One way of establishing that new direction could be by shifting the focus away from cooperating with governments and instead serving people directly, said Julian Bergmann, an expert on EU-Africa relations at the German Institute of Development and Sustainability (IDOS) in Bonn.
Bergmann told DW that since the 1960s, this had been the primary modus operandi of Germany's development cooperation in the Sahel region and beyond, with an emphasis on dealing with local and civil society actors.
According to Bergmann, there's plenty of leeway to continue this method of engagement with the region. He cited aid projects serving the aim of job creation in agriculture, construction and infrastructure as a prime tool of this kind of policy to establish informal social security networks that serve the needs of the people.
"We already have partners we work with in this manner in the region, and we also know how to step up those relationships," Bergmann said.
Maintaining pragmatic ties with governments
Lierl added that Germany's more recent policy had relied "too much on partnerships with the kinds of governments that did not enjoy broad support by their own citizens."
This, he said, should serve a lesson for Germany's future foreign policy in the region, making sure in advance that its political objectives in the Sahel are also supported by local societies.
"This also means that Germany will have to justify its motivations for these policies, which will require a certain degree of acceptance of inadvertent criticism," said Lierl. "In the past, this did not exactly use to be the case."
But how can Germany circumvent entire governments, especially those led by military juntas in the Sahel?
"When it comes to Mali, you have to bear in mind that the military regime is not in total control of every last thing that takes place in the country," said Bergmann.
Germany has to maintain a sense of dialogue with the junta, he added, since Germany's involvement in the Sahel region cannot be of a sustainable nature without the support of those in power.
Bergmann referred to this principle as "pragmatic methods of cooperation," characterized by the fact that they serve the interest of all parties involved.
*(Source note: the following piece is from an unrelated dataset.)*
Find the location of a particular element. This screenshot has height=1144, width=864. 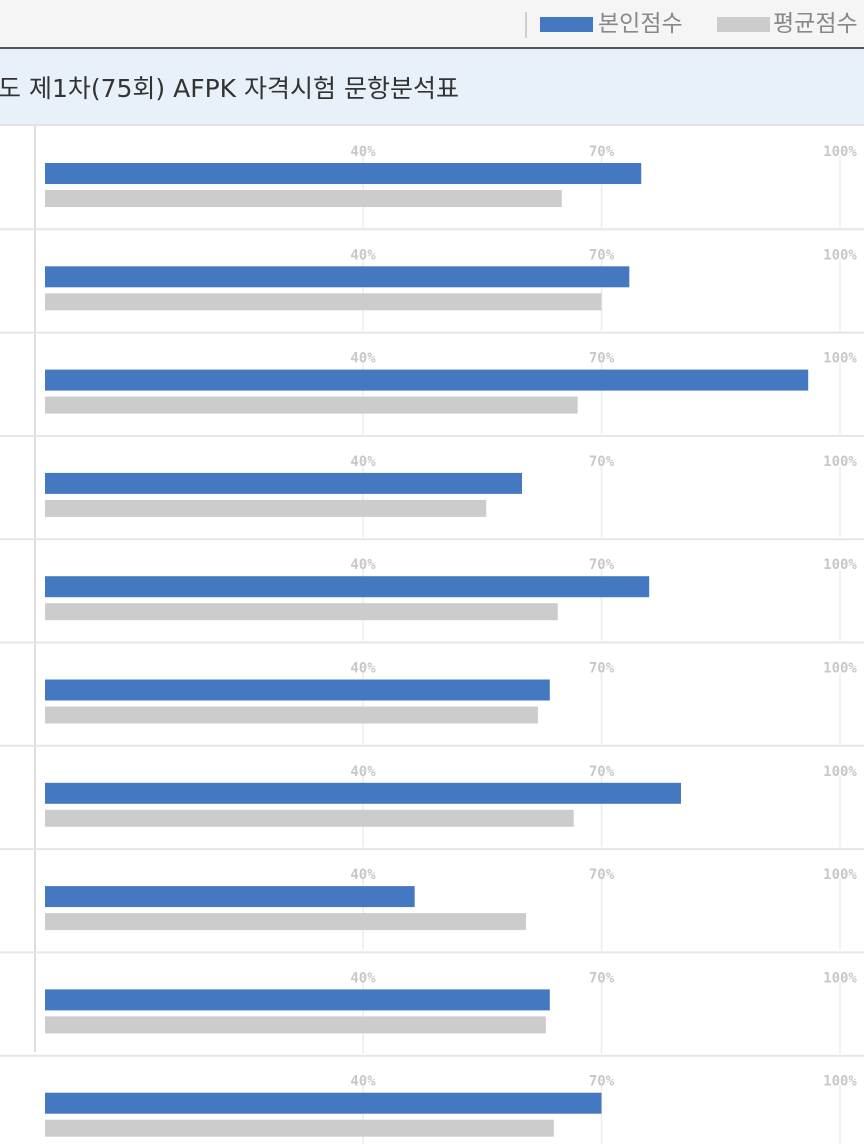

This is why Pistorius visited Niger last month, he said: Amid growing rejection toward Western intervention, Pistorius entered negotiations to discuss the outlook for the German air force base in Niger's capital, Niamey.
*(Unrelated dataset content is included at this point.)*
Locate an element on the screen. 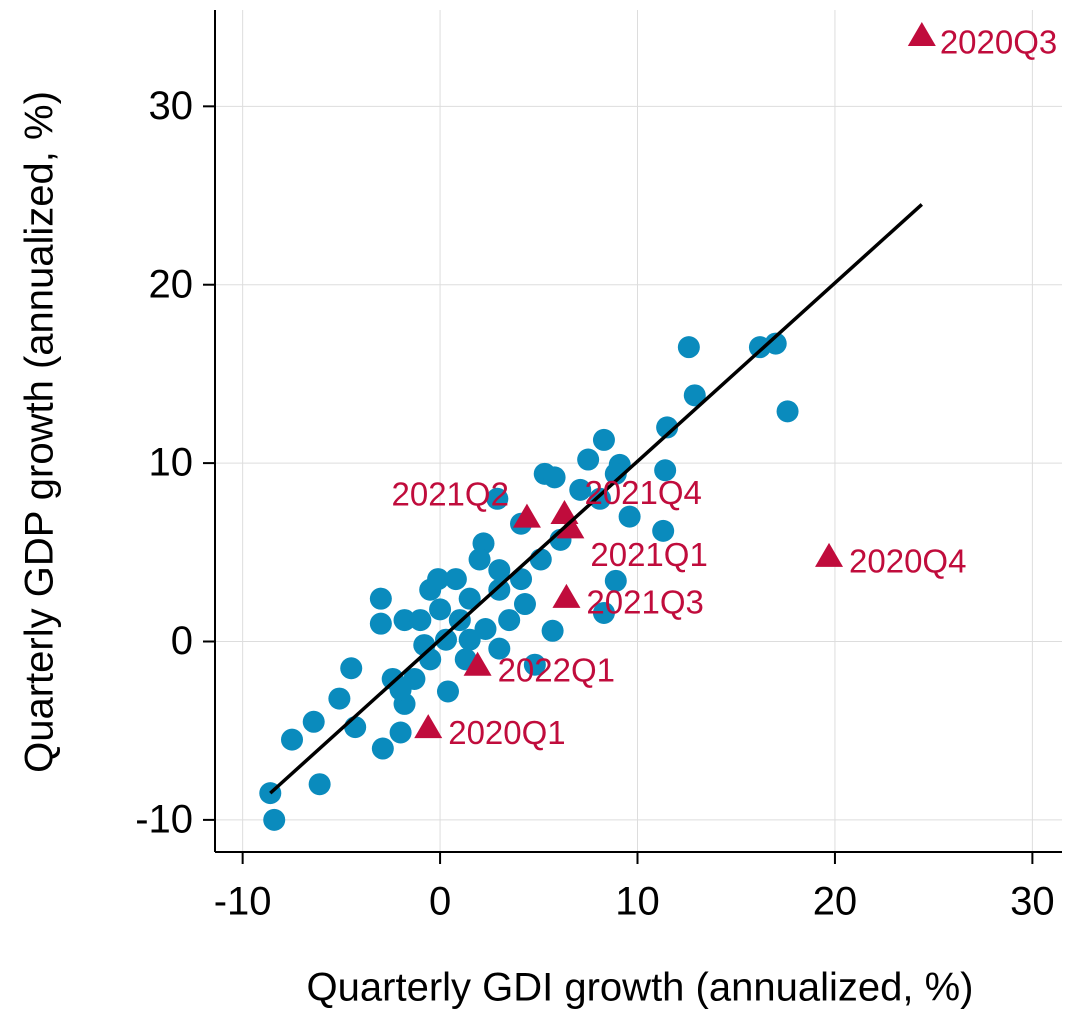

Both sides are now considering a new kind of cooperation deal that would see parts of the military structure in the city transformed into a hospital.
Sahel Plus: A wider perspective on the region
This recalibration of Germany's policies in the Sahel region also require a wider perspective on the entire region, said Bergmann.
"The 'Sahel Plus' initiative is designed to boost Germany's cooperation plans with neighboring countries like Senegal, Ivory Coast, Ghana, Togo and Benin," he told DW.
To this effect, a joint declaration issued by Germany's Defense, Foreign and Developmental Aid Ministries in May 2023 says that "(a)fter all, terrorist groups in that region don't stop at national borders."
This is one of the reasons why Germany's Developmental Aid Minister Svenja Schulze was appointed president of Germany's Sahel Alliance initiative.
According to Bergmann, this implies that cooperation initiatives and agreements with the African Union and West African regional bloc ECOWAS will therefore also have to play a bigger role in the future.
This article has been adapted from German by Sertan Sanderson.